-- RECORDS TO PROCESS follows --
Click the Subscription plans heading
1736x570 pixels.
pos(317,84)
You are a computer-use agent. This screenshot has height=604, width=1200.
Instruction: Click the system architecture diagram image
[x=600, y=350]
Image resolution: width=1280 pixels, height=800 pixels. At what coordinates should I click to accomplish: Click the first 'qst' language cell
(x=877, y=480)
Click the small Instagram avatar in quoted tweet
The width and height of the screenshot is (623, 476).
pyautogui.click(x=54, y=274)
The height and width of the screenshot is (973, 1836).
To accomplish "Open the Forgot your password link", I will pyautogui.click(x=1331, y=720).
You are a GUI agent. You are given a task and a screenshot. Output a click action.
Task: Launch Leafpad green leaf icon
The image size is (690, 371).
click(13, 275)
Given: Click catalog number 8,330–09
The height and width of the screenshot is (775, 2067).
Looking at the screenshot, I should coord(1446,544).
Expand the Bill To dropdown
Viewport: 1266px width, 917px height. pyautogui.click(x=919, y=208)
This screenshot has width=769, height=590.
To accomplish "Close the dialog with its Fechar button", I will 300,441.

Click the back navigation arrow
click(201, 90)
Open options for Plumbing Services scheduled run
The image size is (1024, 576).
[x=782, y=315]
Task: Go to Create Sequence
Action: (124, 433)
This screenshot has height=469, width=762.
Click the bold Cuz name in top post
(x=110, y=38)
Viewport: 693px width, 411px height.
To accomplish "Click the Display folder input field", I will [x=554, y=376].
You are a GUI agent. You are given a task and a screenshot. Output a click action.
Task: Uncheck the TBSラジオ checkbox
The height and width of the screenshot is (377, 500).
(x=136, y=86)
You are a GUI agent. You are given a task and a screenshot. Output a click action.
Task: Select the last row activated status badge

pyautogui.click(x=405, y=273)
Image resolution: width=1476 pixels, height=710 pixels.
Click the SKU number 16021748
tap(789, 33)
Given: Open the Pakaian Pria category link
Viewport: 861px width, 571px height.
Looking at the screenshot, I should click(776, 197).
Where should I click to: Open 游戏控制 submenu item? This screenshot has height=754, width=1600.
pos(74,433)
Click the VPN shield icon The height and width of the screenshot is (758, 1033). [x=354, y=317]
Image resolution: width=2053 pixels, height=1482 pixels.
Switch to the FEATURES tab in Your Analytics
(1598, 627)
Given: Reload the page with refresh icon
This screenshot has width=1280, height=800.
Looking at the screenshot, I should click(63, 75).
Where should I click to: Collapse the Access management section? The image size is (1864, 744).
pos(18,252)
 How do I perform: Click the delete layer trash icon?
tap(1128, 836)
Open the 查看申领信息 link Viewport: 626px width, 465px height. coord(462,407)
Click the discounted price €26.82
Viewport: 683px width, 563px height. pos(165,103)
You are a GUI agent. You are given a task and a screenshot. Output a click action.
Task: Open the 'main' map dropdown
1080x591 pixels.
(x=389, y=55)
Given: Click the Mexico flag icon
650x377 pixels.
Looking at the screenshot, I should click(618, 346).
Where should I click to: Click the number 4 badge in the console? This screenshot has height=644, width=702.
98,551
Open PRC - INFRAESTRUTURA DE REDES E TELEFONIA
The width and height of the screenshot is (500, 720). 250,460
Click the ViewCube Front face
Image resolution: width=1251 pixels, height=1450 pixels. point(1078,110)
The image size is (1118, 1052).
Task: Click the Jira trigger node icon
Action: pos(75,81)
-- RECORDS TO PROCESS concluded --
WHAT IS REQUIRED:
The lines to return are those in the material above that hold "with".

RESULT BELOW:
To accomplish "Close the dialog with its Fechar button", I will 300,441.
Given: Reload the page with refresh icon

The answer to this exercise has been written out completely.